To do — Repeat the records. Each line must match exactly.

Data records:
[Start of section]
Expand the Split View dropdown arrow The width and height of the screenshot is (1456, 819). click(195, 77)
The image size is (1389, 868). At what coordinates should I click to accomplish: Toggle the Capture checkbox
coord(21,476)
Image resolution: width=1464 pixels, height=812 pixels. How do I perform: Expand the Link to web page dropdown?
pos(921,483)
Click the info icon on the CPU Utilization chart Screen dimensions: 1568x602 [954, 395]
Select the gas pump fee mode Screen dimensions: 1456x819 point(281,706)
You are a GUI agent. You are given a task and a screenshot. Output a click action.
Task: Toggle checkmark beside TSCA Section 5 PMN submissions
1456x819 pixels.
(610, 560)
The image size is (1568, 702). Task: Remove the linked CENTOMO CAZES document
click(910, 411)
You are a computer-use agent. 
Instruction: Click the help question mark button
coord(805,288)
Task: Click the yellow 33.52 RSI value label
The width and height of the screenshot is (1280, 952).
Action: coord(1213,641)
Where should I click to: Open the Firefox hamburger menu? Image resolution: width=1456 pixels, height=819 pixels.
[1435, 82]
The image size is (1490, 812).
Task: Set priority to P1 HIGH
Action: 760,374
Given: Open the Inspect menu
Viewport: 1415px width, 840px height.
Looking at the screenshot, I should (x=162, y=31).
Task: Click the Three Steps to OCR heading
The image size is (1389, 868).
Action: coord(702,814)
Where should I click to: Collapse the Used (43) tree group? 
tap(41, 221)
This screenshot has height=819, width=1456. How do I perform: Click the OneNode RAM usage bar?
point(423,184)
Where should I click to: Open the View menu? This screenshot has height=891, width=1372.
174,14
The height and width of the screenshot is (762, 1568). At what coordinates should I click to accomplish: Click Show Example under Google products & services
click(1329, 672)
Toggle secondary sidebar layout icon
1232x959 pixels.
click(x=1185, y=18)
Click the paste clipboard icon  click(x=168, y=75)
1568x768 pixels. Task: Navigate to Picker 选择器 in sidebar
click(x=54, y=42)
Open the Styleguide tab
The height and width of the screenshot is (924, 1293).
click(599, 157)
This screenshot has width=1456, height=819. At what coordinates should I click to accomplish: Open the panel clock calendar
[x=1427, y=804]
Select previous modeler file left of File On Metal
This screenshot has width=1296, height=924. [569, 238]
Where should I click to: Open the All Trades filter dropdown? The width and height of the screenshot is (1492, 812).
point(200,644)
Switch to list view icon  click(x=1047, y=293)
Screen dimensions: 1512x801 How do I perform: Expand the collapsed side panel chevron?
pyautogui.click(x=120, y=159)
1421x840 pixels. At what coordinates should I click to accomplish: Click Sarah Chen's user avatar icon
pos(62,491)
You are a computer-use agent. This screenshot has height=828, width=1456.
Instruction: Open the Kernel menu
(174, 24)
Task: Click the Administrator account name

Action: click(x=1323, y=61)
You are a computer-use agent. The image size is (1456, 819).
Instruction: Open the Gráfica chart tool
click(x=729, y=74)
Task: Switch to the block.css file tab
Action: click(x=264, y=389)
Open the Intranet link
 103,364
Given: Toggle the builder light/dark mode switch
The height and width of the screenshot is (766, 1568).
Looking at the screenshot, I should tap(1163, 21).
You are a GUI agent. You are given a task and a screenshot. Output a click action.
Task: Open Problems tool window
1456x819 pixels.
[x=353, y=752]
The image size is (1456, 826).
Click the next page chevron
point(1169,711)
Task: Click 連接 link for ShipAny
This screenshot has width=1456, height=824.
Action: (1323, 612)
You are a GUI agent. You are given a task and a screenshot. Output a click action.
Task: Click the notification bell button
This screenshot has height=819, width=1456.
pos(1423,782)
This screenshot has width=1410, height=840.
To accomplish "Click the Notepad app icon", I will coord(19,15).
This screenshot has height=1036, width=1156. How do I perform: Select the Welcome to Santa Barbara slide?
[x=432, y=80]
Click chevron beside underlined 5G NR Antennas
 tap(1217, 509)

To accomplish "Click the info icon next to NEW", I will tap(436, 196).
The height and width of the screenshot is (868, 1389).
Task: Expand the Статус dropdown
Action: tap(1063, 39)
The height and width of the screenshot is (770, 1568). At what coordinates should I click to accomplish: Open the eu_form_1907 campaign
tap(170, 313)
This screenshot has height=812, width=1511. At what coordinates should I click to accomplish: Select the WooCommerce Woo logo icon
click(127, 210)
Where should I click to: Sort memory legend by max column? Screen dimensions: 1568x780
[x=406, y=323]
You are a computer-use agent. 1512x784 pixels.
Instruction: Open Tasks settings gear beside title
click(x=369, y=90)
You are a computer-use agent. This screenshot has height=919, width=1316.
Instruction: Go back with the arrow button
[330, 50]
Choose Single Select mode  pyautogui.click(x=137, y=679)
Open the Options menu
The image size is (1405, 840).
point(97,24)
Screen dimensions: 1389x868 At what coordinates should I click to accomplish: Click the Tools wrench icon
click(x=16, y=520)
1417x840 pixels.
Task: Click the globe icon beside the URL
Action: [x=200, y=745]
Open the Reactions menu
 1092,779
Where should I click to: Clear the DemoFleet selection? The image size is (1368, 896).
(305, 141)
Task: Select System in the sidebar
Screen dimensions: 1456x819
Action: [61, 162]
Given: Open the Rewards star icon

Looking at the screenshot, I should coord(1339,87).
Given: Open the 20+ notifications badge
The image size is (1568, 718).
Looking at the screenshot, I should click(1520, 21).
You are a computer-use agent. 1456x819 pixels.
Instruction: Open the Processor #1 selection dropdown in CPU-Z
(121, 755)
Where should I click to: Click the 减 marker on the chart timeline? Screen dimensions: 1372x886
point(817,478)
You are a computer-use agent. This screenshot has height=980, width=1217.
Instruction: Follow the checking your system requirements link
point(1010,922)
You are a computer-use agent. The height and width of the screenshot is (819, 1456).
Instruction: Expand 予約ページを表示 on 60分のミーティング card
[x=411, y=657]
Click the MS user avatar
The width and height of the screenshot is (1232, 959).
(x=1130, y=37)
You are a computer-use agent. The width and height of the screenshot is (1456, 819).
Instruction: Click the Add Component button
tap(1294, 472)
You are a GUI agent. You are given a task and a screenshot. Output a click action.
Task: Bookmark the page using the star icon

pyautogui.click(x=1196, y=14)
[End of section]
Output for this task —
Expand the Split View dropdown arrow The width and height of the screenshot is (1456, 819). click(195, 77)
The image size is (1389, 868). At what coordinates should I click to accomplish: Toggle the Capture checkbox
coord(21,476)
Image resolution: width=1464 pixels, height=812 pixels. How do I perform: Expand the Link to web page dropdown?
pos(921,483)
Click the info icon on the CPU Utilization chart Screen dimensions: 1568x602 [954, 395]
Select the gas pump fee mode Screen dimensions: 1456x819 point(281,706)
You are a GUI agent. You are given a task and a screenshot. Output a click action.
Task: Toggle checkmark beside TSCA Section 5 PMN submissions
1456x819 pixels.
(610, 560)
The image size is (1568, 702). Task: Remove the linked CENTOMO CAZES document
click(910, 411)
You are a computer-use agent. 
Instruction: Click the help question mark button
coord(805,288)
Task: Click the yellow 33.52 RSI value label
The width and height of the screenshot is (1280, 952).
Action: coord(1213,641)
Where should I click to: Open the Firefox hamburger menu? Image resolution: width=1456 pixels, height=819 pixels.
[1435, 82]
The image size is (1490, 812).
Task: Set priority to P1 HIGH
Action: 760,374
Given: Open the Inspect menu
Viewport: 1415px width, 840px height.
Looking at the screenshot, I should (x=162, y=31).
Task: Click the Three Steps to OCR heading
The image size is (1389, 868).
Action: coord(702,814)
Where should I click to: Collapse the Used (43) tree group? 
tap(41, 221)
This screenshot has height=819, width=1456. How do I perform: Click the OneNode RAM usage bar?
point(423,184)
Where should I click to: Open the View menu? This screenshot has height=891, width=1372.
174,14
The height and width of the screenshot is (762, 1568). At what coordinates should I click to accomplish: Click Show Example under Google products & services
click(1329, 672)
Toggle secondary sidebar layout icon
1232x959 pixels.
click(x=1185, y=18)
Click the paste clipboard icon  click(x=168, y=75)
1568x768 pixels. Task: Navigate to Picker 选择器 in sidebar
click(x=54, y=42)
Open the Styleguide tab
The height and width of the screenshot is (924, 1293).
click(599, 157)
This screenshot has width=1456, height=819. At what coordinates should I click to accomplish: Open the panel clock calendar
[x=1427, y=804]
Select previous modeler file left of File On Metal
This screenshot has width=1296, height=924. [569, 238]
Where should I click to: Open the All Trades filter dropdown? The width and height of the screenshot is (1492, 812).
point(200,644)
Switch to list view icon  click(x=1047, y=293)
Screen dimensions: 1512x801 How do I perform: Expand the collapsed side panel chevron?
pyautogui.click(x=120, y=159)
1421x840 pixels. At what coordinates should I click to accomplish: Click Sarah Chen's user avatar icon
pos(62,491)
You are a computer-use agent. This screenshot has height=828, width=1456.
Instruction: Open the Kernel menu
(174, 24)
Task: Click the Administrator account name

Action: click(x=1323, y=61)
You are a computer-use agent. The image size is (1456, 819).
Instruction: Open the Gráfica chart tool
click(x=729, y=74)
Task: Switch to the block.css file tab
Action: click(x=264, y=389)
Open the Intranet link
 103,364
Given: Toggle the builder light/dark mode switch
The height and width of the screenshot is (766, 1568).
Looking at the screenshot, I should tap(1163, 21).
You are a GUI agent. You are given a task and a screenshot. Output a click action.
Task: Open Problems tool window
1456x819 pixels.
[x=353, y=752]
The image size is (1456, 826).
Click the next page chevron
point(1169,711)
Task: Click 連接 link for ShipAny
This screenshot has width=1456, height=824.
Action: (1323, 612)
You are a GUI agent. You are given a task and a screenshot. Output a click action.
Task: Click the notification bell button
This screenshot has height=819, width=1456.
pos(1423,782)
This screenshot has width=1410, height=840.
To accomplish "Click the Notepad app icon", I will coord(19,15).
This screenshot has height=1036, width=1156. How do I perform: Select the Welcome to Santa Barbara slide?
[x=432, y=80]
Click chevron beside underlined 5G NR Antennas
 tap(1217, 509)

To accomplish "Click the info icon next to NEW", I will tap(436, 196).
The height and width of the screenshot is (868, 1389).
Task: Expand the Статус dropdown
Action: tap(1063, 39)
The height and width of the screenshot is (770, 1568). At what coordinates should I click to accomplish: Open the eu_form_1907 campaign
tap(170, 313)
This screenshot has height=812, width=1511. At what coordinates should I click to accomplish: Select the WooCommerce Woo logo icon
click(127, 210)
Where should I click to: Sort memory legend by max column? Screen dimensions: 1568x780
[x=406, y=323]
You are a computer-use agent. 1512x784 pixels.
Instruction: Open Tasks settings gear beside title
click(x=369, y=90)
You are a computer-use agent. This screenshot has height=919, width=1316.
Instruction: Go back with the arrow button
[330, 50]
Choose Single Select mode  pyautogui.click(x=137, y=679)
Open the Options menu
The image size is (1405, 840).
point(97,24)
Screen dimensions: 1389x868 At what coordinates should I click to accomplish: Click the Tools wrench icon
click(x=16, y=520)
1417x840 pixels.
Task: Click the globe icon beside the URL
Action: [x=200, y=745]
Open the Reactions menu
 1092,779
Where should I click to: Clear the DemoFleet selection? The image size is (1368, 896).
(305, 141)
Task: Select System in the sidebar
Screen dimensions: 1456x819
Action: [61, 162]
Given: Open the Rewards star icon

Looking at the screenshot, I should coord(1339,87).
Given: Open the 20+ notifications badge
The image size is (1568, 718).
Looking at the screenshot, I should click(1520, 21).
You are a computer-use agent. 1456x819 pixels.
Instruction: Open the Processor #1 selection dropdown in CPU-Z
(121, 755)
Where should I click to: Click the 减 marker on the chart timeline? Screen dimensions: 1372x886
point(817,478)
You are a computer-use agent. This screenshot has height=980, width=1217.
Instruction: Follow the checking your system requirements link
point(1010,922)
You are a computer-use agent. The height and width of the screenshot is (819, 1456).
Instruction: Expand 予約ページを表示 on 60分のミーティング card
[x=411, y=657]
Click the MS user avatar
The width and height of the screenshot is (1232, 959).
(x=1130, y=37)
You are a computer-use agent. The width and height of the screenshot is (1456, 819).
Instruction: Click the Add Component button
tap(1294, 472)
You are a GUI agent. You are given a task and a screenshot. Output a click action.
Task: Bookmark the page using the star icon

pyautogui.click(x=1196, y=14)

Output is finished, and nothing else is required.